VinFast is a Vietnamese automaker that has grand ambitions for the American market, which I am personally excited about, even if I am the only one. According to Reuters’ sources, VinFast’s parent company wants around $1 billion to further its car ambitions.
Vietnam’s largest conglomerate Vingroup is in talks with investors, including Qatar’s sovereign fund and BlackRock, to raise about $1 billion in equity for its car unit, three sources aware of the matter told Reuters.
“Electric vehicles are the topic of the year and there’s huge investor interest,” said one of the sources.
Vingroup is in discussions for the fundraising ahead of VinFast’s potential U.S. listing that could take place as early as next year, said the sources, who declined to be identified as negotiations are still ongoing.

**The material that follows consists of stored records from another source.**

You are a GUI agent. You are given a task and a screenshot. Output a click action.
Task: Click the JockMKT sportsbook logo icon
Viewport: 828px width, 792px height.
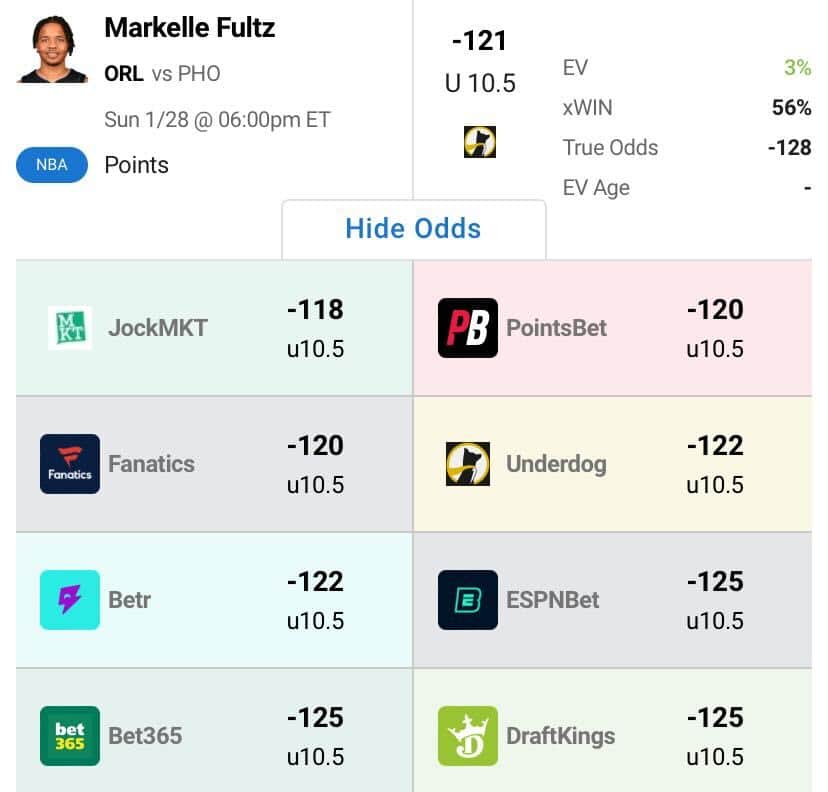tap(70, 328)
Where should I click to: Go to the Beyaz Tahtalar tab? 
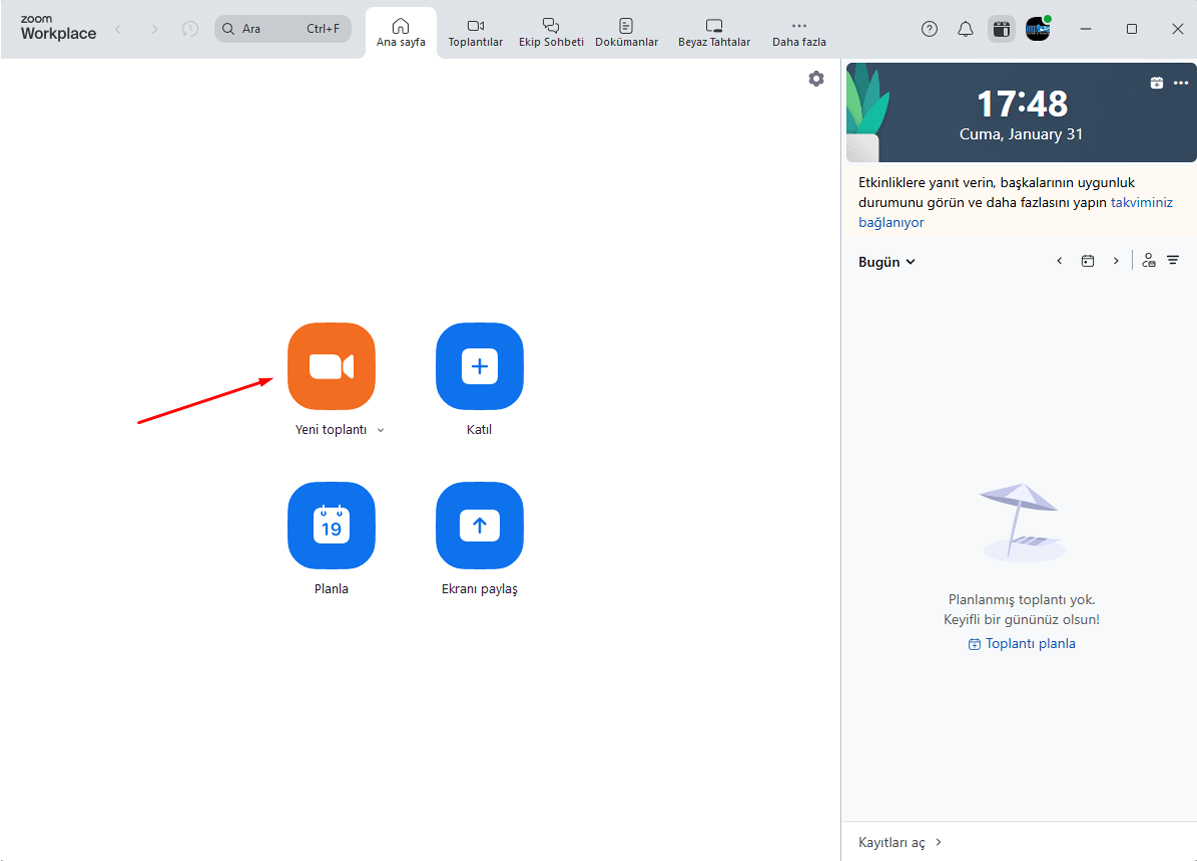click(x=714, y=32)
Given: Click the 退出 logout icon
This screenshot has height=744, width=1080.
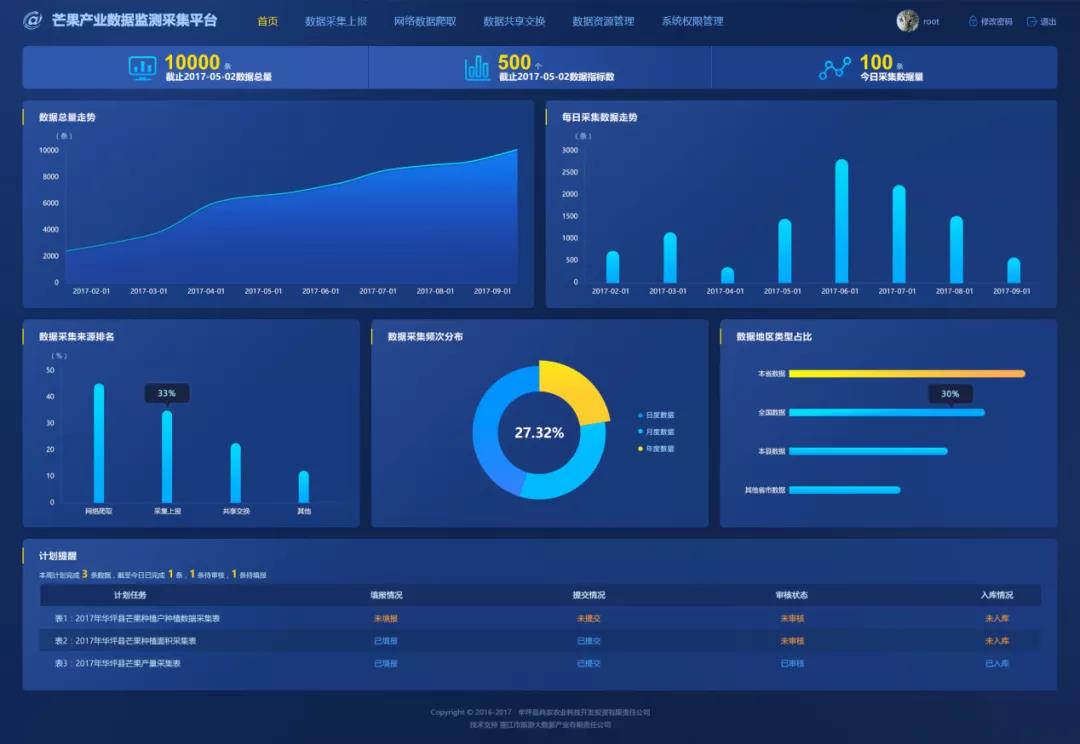Looking at the screenshot, I should 1032,21.
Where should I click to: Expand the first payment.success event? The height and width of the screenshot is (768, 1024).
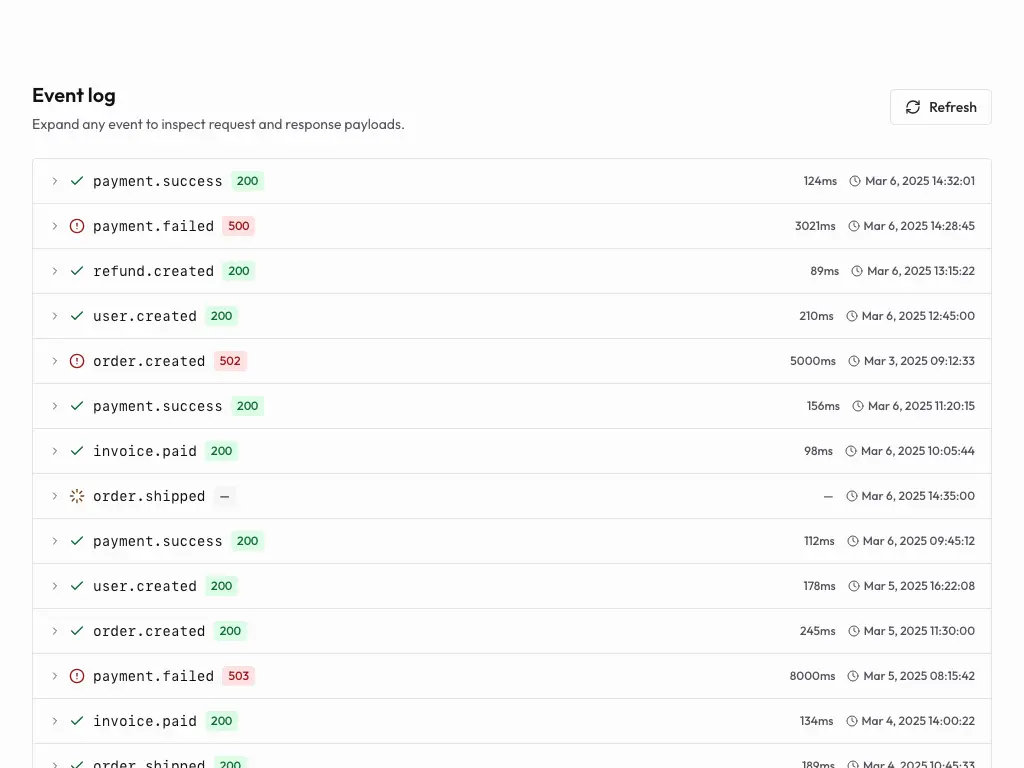55,181
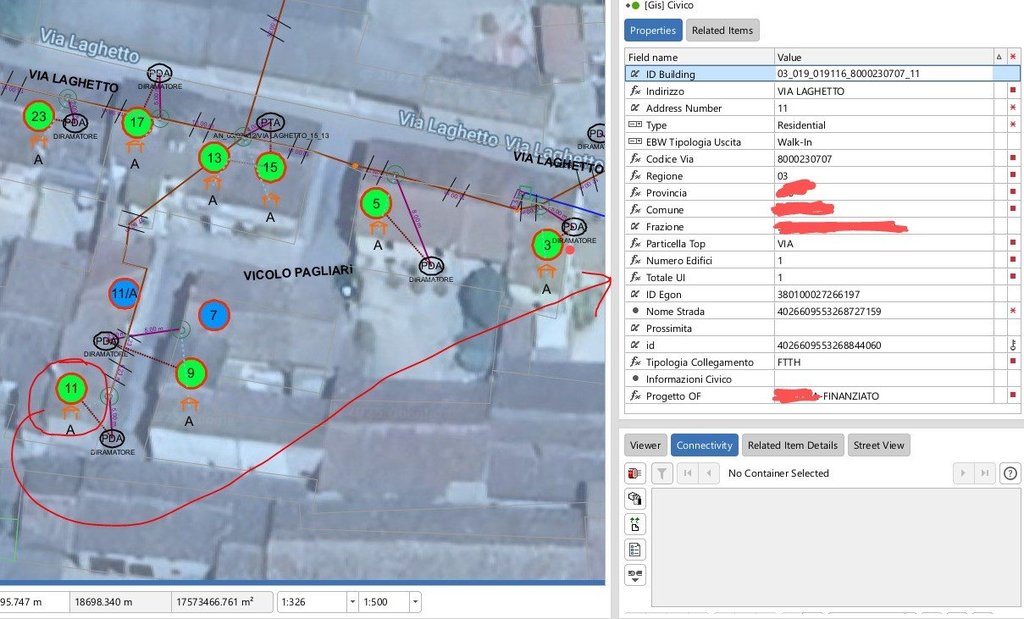The width and height of the screenshot is (1024, 619).
Task: Open the Related Item Details tab
Action: tap(792, 445)
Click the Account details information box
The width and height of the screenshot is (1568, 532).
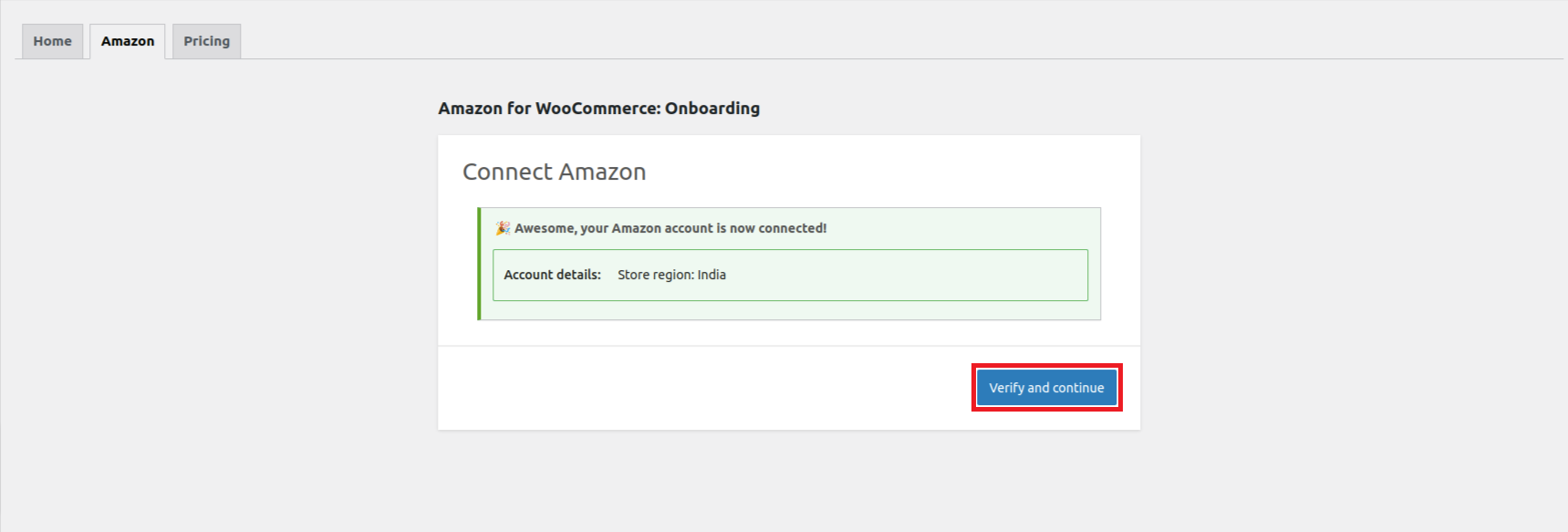(x=788, y=275)
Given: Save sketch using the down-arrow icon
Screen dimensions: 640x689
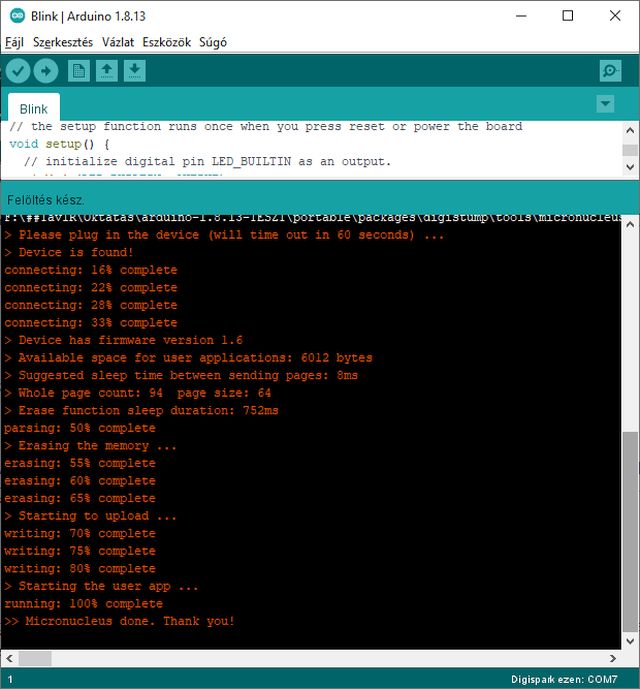Looking at the screenshot, I should coord(135,71).
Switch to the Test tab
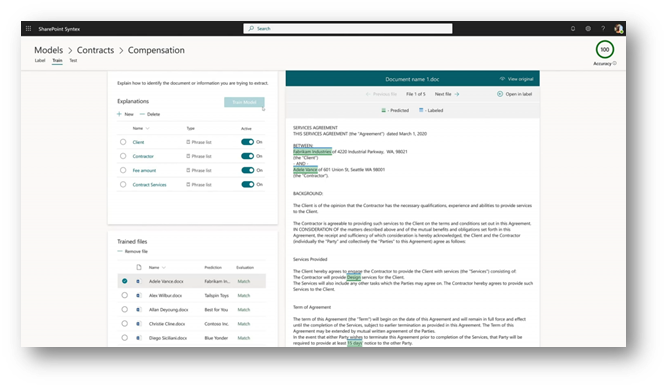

They said the company could finalize the private fundraising deal as early as next month. Vingroup is also in talks with global private equity firms.
The sources said Vingroup is in advanced talks with Qatar Investment Authority (QIA), the country’s $300 billion sovereign wealth fund, which has been diversifying its investments from its core European and U.S. markets towards Asia.
The potential Qatar investment is notable if only because they seem well-aware that demand for oil won’t be around forever. Anyway, VinFast also has the best name in the business.
The fridge is still full of enough Thanksgiving leftovers to feed a small army, despite my diet of nothing but turkey, stuffing, and potatoes for days. This is how it should be.